The High Court dismissed plaintiffs' claim for damages for negligent misstatement against Norwich Union Life Assurance and their claim against the first defendant had already been settled between them. Thus, the case was then brought to the Supreme Court on appeal with respect to High Court ruling concerning Norwich Union.

== Holding of the Supreme Court ==
The court articulated the following three step test which is to be carried out when deciding whether a duty of care exists between a plaintiff and a defendant in a case concerning negligent misstatement:

- Firstly, it must be considered whether the relevant injury or damage to property was reasonably foreseeable.
- Secondly, the "proximity" or "neighbourhood" test must have been satisfied.
- Thirdly, it must be considered whether it is "just and reasonable that the law should impose a duty of a given scope on the defendant for the benefit of the plaintiff?"
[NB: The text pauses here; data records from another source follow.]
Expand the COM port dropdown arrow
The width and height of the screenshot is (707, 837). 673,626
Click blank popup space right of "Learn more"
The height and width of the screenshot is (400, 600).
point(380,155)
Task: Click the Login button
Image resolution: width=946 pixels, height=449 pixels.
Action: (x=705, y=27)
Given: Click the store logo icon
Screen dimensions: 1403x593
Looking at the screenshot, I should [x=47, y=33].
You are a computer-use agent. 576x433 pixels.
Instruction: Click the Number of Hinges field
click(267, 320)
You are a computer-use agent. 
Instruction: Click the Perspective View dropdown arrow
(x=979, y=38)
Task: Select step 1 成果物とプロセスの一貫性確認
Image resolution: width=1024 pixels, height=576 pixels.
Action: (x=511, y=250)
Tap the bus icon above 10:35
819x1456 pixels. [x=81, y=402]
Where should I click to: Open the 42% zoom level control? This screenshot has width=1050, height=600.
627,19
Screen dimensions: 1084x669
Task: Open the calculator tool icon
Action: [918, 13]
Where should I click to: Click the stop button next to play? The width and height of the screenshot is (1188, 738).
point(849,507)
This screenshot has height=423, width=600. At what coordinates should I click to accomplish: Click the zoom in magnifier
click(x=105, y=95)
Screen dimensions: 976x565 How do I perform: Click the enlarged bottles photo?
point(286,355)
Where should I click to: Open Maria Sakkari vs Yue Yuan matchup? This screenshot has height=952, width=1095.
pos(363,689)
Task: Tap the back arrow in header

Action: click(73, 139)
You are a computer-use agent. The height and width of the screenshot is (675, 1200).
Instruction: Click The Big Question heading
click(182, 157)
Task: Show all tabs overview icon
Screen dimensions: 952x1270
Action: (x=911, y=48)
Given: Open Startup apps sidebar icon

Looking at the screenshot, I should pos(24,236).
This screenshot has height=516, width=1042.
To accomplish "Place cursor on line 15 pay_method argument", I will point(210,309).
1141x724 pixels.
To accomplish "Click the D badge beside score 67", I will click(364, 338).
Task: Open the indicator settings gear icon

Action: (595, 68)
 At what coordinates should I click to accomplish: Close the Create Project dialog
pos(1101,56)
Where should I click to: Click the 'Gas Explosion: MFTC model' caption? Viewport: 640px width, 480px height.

The court allowed the appeal; it decided that in the context of negligent misstatement, the proximity test included persons who could be recognised as belonging to a "limited and identifiable class when the maker of the statement could reasonably expect... that reliance would be placed thereon by persons to act or not to act in a particular manner in relation to that transaction." The court acknowledged that the statement was not directly made to the plaintiffs but to a person identified with them; however, the court deemed that there was a "special relationship" between the plaintiffs and Norwich Union Life Assurance which was able to create a duty of care on that defendant to ensure that its statements were accurate. Further, the court decided that "the plaintiffs were, vis-à-vis the person giving the information, proximate neighbours who could foreseeably be damaged by the inaccuracy of the information."

According to the Supreme Court's ruling, a life insurer was responsible for the plaintiff policy holder because it misled a third party bank that had a security assignment over the policy into believing that all premium payments were current when in reality one had been missed. Although the bank did not tell the plaintiff about this conversation, and thus could not rely upon it, the insurer was found to be responsible for the plaintiff's loss when the policy ran out. In the view of the Supreme Court, the insurer should have been aware that the plaintiff was liable to be damaged as a consequence of their incorrect statement that the premiums were up to date, whether it was the assignee bank or the policy holder who received the incorrect information.